“That should wealth, culture and character come to the great body of the Negroes, all trace of race prejudice would disappear from our Southern section as effectually as it has been obliterated in Portugal and the Latin countries.”[277]
If Washington happened then to hold the same view as the above, even without expressing it, there was no discord between him and his lieutenant, Fortune, and therefore, while Mr. Stone was pondering the problem of the mulatto, Washington, looking with steady eye toward the future infusion of virile blood, cried to the applauding white people of the South;—“Cast down your bucket where you are.”
Is it for the best interest of all that the bucket should be cast down where we of the South are now?
By the census of 1900, Mr. Stone’s State was the one State of the three, South Carolina, Mississippi and Louisiana with a Negro majority in 1890, which showed no improvement in this respect.
Louisiana’s Negro majority of 789 had given place to a white majority of 78,808; South Carolina’s tremendous Negro majority of 226,926 had at last felt the beginning of the ebb, and was 225,415; but Mississippi’s 197,708 had risen to 266,430, and, therefore, in Mississippi were the very worst conditions and those most fruitful for race friction; for Mr. Stone has declared:
“A primary cause of race friction is the vague rather intangible, but wholly real feeling of ‘pressure’ which comes to the white man almost instinctively in the presence of a mass of people of a different race. In a certain important sense, all racial problems are distinctly problems of racial distribution.... So today, no State in the Union would have separate car laws where the Negro constituted only 10 or 15 percent of its total population.”[278]

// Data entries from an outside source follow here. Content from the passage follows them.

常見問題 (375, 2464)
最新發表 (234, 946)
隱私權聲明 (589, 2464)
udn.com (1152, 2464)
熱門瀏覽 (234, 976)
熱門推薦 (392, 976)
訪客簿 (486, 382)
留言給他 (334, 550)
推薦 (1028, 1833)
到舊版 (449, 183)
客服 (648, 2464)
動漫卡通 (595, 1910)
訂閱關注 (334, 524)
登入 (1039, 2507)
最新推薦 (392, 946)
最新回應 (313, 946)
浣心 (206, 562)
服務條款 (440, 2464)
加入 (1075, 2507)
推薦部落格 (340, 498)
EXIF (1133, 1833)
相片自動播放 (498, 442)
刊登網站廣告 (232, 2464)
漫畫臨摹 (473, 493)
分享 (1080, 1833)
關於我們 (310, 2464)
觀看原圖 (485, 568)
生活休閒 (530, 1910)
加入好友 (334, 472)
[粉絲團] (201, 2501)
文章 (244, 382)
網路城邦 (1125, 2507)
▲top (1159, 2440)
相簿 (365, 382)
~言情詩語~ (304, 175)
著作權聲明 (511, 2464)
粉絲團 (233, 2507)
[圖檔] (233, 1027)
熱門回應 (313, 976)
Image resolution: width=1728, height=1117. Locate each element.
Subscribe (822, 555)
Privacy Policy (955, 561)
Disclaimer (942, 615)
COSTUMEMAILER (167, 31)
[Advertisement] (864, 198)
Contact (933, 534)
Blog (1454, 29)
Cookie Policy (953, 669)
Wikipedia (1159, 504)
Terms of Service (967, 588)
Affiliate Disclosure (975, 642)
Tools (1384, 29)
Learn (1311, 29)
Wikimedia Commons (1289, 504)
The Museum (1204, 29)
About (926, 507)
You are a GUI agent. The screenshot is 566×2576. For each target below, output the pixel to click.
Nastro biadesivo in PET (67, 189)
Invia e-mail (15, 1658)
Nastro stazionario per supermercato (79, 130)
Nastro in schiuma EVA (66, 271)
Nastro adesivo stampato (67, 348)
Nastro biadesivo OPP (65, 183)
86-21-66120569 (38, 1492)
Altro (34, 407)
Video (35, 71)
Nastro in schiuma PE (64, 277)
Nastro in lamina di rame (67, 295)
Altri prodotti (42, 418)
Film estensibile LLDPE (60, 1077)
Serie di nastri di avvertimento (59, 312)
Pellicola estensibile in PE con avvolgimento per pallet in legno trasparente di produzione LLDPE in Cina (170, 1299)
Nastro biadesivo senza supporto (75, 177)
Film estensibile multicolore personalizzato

In another lecture Mr. Stone had declared:
“Negroes constitute practically a third of the population in the South both city and country. In the North they constitute but one fortieth of the city population and only an insignificant, really negligible one-ninetieth of that of the country.”
Yet, Mr. Stone quotes as an authority, Booker T. Washington, who declared:
“If we were to move four millions of the eight millions of Negroes from the South into the North and West ... a problem would be created far more serious and complicated than any now existing in the Southern States.”[279]